Sénèque, Phèdre. Mise en scène de Louise Vignaud. Studio-Théâtre, jusqu’au 13 mai.


En France, le nom de Phèdre reste indissociable de celui de Racine. « Voici encore une tragédie dont le sujet est pris d’Euripide. » Ainsi commence la préface de la pièce. Elle évoque ensuite à plusieurs reprises le tragique grec, mais ne fait qu’une allusion à Sénèque. En fait elle minimise l’influence de l’auteur latin, qui a pourtant largement inspiré le fameux aveu, absent de la seconde tragédie d’Euripide consacrée au même sujet, la seule conservée : Hippolyte couronné. Depuis quelques décennies, Florence Dupont, par ses traductions et son approche originale du théâtre romain, a apporté une contribution décisive à ce qu’elle appelle « la trop lente redécouverte » de Sénèque au XXe siècle, dans son introduction au Théâtre complet (Éditions de l’Imprimerie nationale, 1991). Elle a suscité de nouvelles mises en scène d’un répertoire longtemps réputé injouable. Ainsi Louise Vignaud explique son choix de cette Phèdre par l’existence d’une traduction « sidérante de modernité » dans « une langue crue, âpre et violente », selon ses termes dans le programme du spectacle.

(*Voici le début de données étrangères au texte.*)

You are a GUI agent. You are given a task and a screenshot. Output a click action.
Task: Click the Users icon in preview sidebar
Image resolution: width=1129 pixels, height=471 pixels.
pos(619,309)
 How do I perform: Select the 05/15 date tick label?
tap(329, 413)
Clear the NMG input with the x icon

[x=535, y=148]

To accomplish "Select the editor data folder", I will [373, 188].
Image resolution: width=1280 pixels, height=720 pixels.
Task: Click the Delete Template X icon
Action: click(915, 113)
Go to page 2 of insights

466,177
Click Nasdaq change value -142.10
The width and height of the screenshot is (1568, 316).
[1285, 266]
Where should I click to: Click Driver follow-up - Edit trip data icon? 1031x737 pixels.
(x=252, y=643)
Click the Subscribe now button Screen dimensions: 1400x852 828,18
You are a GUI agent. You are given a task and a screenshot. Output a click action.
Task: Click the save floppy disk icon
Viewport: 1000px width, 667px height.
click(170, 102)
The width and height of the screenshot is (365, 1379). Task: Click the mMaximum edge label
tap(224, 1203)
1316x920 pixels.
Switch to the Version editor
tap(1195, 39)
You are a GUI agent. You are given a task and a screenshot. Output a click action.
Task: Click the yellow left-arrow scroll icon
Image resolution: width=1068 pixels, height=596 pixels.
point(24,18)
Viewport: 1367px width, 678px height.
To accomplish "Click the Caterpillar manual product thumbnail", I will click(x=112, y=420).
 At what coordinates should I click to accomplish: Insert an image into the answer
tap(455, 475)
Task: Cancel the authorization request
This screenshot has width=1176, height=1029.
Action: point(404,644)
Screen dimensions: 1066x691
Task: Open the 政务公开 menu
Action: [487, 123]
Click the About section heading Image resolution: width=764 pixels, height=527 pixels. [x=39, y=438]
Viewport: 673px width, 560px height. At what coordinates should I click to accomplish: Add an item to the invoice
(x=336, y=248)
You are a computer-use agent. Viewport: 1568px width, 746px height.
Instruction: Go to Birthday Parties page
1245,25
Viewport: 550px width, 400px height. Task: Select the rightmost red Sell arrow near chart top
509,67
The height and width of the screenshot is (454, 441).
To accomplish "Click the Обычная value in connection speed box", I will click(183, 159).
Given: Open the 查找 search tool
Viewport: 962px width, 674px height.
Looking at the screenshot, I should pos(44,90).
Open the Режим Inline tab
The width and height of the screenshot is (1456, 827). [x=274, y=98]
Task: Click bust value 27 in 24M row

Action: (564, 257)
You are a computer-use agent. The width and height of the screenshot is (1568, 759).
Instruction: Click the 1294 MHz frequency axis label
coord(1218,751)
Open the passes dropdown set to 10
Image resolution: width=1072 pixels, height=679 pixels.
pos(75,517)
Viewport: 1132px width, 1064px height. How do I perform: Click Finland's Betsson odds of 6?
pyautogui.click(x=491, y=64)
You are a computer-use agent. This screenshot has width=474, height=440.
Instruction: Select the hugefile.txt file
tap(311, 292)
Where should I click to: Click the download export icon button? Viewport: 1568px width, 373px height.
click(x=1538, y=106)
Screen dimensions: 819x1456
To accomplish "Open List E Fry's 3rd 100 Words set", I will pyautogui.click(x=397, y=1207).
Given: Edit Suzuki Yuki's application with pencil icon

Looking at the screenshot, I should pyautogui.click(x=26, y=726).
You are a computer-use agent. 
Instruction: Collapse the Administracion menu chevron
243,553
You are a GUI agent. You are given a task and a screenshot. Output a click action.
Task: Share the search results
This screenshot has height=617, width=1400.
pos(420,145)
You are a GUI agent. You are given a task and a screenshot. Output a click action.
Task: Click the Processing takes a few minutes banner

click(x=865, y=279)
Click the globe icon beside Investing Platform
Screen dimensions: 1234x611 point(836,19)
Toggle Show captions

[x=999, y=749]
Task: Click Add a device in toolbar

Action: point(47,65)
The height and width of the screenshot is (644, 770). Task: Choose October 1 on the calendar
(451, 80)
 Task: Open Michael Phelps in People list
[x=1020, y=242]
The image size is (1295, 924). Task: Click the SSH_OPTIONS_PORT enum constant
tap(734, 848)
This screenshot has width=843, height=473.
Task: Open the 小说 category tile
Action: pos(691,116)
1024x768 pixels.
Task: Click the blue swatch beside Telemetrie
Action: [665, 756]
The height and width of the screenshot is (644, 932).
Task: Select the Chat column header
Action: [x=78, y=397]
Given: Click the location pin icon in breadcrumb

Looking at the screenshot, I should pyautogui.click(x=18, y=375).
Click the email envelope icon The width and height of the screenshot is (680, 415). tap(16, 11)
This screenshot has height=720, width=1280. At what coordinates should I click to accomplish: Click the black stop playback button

L’ancienne élève de l’ENS de la rue d’Ulm et de l’ENSATT de Lyon, pas encore trentenaire, a posé un geste fort de mise en scène : la distribution d’une interprète juvénile dans le rôle du personnage éponyme, Jennifer Decker. Ainsi elle raconte « l’histoire de deux êtres, Phèdre et Hippolyte –prisonniers d’une cage dorée, de leur ennui, de leurs rêves- et de leur rencontre. C’est l’histoire de deux jeunesses perdues, ou sur le point de l’être, deux jeunesses en attente d’un avenir incertain. » Racine ne prêtait pas au fils de Thésée une telle solitude, il imaginait un amour partagé avec la princesse Aricie, donnait une rivale à Phèdre, motivée aussi par la jalousie ; rien de tel chez Sénèque. Au contraire Hippolyte exprime, en des termes très violents, son exécration de l’autre sexe : « Ma mère est morte /J’en suis heureux /Désormais je peux haïr toutes les femmes /Toutes sans exception. » Jusqu’à l’arrivée tardive de Thésée, seule la nourrice rompt l’isolement des deux protagonistes. A la fin, elle va tenir aussi le rôle du messager, chargé du récit, plus cruel encore que celui de Théramène, de la mort d’Hippolyte. Comme les trois interventions du chœur sont confiées à un unique interprète, la distribution se trouve réduite à cinq comédiens, dans une succession de grandes scènes, moments privilégiés de l’action.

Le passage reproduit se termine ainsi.